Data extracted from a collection
──────────

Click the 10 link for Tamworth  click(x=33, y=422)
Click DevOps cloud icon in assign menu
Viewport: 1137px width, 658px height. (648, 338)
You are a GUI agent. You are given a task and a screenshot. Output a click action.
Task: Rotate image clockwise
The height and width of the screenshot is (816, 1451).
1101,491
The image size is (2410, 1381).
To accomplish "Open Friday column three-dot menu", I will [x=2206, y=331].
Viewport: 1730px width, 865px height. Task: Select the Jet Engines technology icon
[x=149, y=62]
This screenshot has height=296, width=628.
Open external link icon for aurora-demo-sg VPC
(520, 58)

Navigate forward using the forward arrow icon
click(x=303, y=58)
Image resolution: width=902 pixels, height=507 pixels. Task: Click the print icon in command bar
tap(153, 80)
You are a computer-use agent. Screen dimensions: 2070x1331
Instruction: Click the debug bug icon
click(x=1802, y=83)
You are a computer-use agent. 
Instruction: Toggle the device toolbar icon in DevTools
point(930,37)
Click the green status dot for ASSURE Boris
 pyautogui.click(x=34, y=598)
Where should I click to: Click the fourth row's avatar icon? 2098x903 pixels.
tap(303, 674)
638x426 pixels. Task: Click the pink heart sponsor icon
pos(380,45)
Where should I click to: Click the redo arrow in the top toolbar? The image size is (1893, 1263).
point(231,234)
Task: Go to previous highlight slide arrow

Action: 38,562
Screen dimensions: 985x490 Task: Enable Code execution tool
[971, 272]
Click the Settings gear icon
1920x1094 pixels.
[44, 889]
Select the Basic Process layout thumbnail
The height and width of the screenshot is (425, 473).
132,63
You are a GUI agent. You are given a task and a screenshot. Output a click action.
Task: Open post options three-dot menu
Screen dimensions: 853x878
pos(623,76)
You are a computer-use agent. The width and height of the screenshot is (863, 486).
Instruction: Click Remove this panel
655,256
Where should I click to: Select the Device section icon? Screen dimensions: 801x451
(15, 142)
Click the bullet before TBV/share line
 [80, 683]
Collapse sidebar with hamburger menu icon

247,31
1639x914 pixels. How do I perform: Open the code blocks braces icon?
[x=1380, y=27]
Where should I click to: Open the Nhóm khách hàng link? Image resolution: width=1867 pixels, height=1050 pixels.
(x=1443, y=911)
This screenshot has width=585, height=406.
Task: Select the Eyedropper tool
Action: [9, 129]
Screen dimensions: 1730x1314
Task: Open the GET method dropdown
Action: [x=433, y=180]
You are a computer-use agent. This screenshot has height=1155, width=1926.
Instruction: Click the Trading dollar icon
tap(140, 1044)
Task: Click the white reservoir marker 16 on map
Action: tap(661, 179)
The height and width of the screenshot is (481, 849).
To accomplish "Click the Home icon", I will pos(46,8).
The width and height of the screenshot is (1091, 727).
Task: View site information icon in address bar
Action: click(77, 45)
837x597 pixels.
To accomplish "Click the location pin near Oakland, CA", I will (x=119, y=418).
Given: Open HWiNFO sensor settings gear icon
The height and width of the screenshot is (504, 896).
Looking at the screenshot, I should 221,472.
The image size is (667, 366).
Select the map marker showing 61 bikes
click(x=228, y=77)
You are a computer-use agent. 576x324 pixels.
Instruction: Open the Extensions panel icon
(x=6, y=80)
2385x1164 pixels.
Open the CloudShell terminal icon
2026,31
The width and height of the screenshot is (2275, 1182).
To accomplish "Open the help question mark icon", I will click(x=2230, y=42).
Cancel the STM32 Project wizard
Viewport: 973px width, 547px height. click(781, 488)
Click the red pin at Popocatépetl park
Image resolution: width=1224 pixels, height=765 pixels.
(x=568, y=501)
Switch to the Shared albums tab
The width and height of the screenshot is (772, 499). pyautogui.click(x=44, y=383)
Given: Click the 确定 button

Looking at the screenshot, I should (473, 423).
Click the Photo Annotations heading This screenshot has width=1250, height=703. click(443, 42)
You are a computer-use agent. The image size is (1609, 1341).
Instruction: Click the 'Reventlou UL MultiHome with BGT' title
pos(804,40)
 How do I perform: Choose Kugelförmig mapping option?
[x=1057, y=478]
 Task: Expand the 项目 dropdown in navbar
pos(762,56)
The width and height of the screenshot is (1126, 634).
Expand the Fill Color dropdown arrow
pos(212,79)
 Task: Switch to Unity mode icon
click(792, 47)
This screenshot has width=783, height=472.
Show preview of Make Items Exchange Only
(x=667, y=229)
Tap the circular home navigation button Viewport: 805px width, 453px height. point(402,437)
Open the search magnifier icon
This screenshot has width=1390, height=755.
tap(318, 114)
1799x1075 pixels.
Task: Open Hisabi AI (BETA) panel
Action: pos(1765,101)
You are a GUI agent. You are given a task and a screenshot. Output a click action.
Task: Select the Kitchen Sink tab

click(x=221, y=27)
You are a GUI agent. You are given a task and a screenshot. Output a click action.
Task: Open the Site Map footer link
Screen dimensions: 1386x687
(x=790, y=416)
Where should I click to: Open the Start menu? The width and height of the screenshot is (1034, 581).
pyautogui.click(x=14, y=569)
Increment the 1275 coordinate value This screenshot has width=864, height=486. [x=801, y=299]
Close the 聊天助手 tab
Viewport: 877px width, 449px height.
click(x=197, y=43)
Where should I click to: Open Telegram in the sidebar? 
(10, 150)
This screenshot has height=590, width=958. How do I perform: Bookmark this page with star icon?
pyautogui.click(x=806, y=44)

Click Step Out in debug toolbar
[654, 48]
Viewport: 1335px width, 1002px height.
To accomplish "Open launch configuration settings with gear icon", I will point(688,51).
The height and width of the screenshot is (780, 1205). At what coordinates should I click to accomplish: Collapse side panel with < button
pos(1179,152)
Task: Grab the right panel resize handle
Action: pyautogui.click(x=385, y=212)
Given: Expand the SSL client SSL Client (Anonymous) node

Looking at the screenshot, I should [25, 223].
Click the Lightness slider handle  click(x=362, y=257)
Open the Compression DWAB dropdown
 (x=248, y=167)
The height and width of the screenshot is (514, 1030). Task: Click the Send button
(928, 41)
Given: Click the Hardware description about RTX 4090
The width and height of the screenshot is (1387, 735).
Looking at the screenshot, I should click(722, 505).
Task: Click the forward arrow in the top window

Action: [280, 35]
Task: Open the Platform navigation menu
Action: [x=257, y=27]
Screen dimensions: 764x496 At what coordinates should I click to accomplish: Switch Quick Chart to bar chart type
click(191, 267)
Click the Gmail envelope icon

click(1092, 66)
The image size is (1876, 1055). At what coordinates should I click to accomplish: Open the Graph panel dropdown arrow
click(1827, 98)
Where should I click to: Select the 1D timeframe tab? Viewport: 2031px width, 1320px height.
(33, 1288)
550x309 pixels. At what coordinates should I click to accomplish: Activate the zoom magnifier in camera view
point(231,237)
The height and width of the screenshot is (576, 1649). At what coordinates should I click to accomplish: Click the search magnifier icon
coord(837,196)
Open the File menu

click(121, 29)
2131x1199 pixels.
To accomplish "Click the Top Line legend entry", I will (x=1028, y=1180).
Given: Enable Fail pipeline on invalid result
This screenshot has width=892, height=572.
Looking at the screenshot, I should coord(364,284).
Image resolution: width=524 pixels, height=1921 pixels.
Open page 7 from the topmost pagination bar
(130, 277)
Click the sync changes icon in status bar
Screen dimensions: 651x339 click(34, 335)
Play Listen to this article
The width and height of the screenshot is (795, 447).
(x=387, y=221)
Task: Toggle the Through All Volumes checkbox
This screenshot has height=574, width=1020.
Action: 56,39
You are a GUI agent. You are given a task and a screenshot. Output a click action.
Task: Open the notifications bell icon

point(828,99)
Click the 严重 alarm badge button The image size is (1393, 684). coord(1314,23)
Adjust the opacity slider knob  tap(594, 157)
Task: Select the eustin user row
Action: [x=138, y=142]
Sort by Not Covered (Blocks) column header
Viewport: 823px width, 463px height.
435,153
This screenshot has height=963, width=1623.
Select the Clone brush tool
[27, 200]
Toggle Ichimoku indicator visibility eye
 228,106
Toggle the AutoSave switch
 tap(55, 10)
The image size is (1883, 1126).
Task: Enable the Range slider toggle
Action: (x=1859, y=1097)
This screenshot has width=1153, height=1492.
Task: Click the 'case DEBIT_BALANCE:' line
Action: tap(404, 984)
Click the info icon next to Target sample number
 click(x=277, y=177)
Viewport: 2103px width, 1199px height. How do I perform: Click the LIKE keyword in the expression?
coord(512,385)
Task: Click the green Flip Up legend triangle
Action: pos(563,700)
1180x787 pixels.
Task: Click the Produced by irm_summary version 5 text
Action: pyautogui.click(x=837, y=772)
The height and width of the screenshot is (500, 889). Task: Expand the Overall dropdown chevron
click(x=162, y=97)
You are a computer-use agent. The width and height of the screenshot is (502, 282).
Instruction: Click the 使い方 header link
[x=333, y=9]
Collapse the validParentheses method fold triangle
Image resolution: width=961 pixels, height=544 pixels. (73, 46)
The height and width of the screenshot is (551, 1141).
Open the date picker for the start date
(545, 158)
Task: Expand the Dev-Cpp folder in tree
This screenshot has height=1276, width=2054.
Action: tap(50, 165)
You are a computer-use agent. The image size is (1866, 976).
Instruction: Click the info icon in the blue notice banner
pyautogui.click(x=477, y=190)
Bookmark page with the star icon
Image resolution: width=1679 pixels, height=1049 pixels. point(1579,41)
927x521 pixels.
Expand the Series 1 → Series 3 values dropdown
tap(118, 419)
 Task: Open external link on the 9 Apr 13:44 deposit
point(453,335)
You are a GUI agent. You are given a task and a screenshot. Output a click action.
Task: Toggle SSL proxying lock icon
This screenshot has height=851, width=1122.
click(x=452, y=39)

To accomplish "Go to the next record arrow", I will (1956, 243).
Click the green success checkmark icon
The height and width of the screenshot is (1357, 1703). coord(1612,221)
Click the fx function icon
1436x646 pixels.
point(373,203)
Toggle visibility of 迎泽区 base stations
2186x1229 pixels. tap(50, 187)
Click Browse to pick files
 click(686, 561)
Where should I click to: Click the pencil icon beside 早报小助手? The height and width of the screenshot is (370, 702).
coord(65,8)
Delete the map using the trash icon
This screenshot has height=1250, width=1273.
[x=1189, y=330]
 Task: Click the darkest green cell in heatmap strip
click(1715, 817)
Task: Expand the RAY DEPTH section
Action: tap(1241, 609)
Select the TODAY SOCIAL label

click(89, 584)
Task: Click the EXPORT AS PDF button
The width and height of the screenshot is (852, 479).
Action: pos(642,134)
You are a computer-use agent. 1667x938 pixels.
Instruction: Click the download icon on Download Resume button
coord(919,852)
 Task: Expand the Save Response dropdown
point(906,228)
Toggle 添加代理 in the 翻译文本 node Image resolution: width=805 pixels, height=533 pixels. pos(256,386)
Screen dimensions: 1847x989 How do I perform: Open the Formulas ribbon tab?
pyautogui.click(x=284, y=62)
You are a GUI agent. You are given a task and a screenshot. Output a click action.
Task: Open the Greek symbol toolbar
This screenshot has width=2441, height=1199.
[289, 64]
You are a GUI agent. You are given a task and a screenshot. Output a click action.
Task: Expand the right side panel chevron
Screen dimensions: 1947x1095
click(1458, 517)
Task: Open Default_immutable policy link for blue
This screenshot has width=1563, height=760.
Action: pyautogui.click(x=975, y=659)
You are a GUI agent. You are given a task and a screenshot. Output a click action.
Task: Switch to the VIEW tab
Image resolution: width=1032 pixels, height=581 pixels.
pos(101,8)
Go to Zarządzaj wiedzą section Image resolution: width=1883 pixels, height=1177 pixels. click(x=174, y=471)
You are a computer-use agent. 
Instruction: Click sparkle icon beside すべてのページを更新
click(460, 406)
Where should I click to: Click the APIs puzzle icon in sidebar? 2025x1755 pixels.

──────────

=== WHAT THE EXERCISE ASKS ===
Which lines of the records above contain the word "column"? Report each one.

=== RESPONSE BELOW ===
To accomplish "Open Friday column three-dot menu", I will [x=2206, y=331].
Sort by Not Covered (Blocks) column header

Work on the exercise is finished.